Goal of the exercise | Once the line with "You are a GUI agent. The screenshot is 1196×2576." is found in the entries below, print it and each following line exactly, stopping after the line with "Privacy Policy (287, 2355)"; print nothing else.

Materials provided |
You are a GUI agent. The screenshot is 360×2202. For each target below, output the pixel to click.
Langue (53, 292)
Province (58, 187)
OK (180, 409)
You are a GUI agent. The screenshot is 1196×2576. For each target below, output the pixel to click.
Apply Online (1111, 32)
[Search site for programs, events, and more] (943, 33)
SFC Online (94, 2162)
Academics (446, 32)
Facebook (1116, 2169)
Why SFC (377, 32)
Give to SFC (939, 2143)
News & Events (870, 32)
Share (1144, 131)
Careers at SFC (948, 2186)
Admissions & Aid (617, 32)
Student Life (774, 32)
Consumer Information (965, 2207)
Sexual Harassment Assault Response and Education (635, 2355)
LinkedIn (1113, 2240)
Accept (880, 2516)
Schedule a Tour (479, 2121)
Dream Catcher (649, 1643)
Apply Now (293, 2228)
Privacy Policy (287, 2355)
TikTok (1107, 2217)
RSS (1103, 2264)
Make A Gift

Solution to this task |
You are a GUI agent. The screenshot is 1196×2576. For each target below, output the pixel to click.
Apply Online (1111, 32)
[Search site for programs, events, and more] (943, 33)
SFC Online (94, 2162)
Academics (446, 32)
Facebook (1116, 2169)
Why SFC (377, 32)
Give to SFC (939, 2143)
News & Events (870, 32)
Share (1144, 131)
Careers at SFC (948, 2186)
Admissions & Aid (617, 32)
Student Life (774, 32)
Consumer Information (965, 2207)
Sexual Harassment Assault Response and Education (635, 2355)
LinkedIn (1113, 2240)
Accept (880, 2516)
Schedule a Tour (479, 2121)
Dream Catcher (649, 1643)
Apply Now (293, 2228)
Privacy Policy (287, 2355)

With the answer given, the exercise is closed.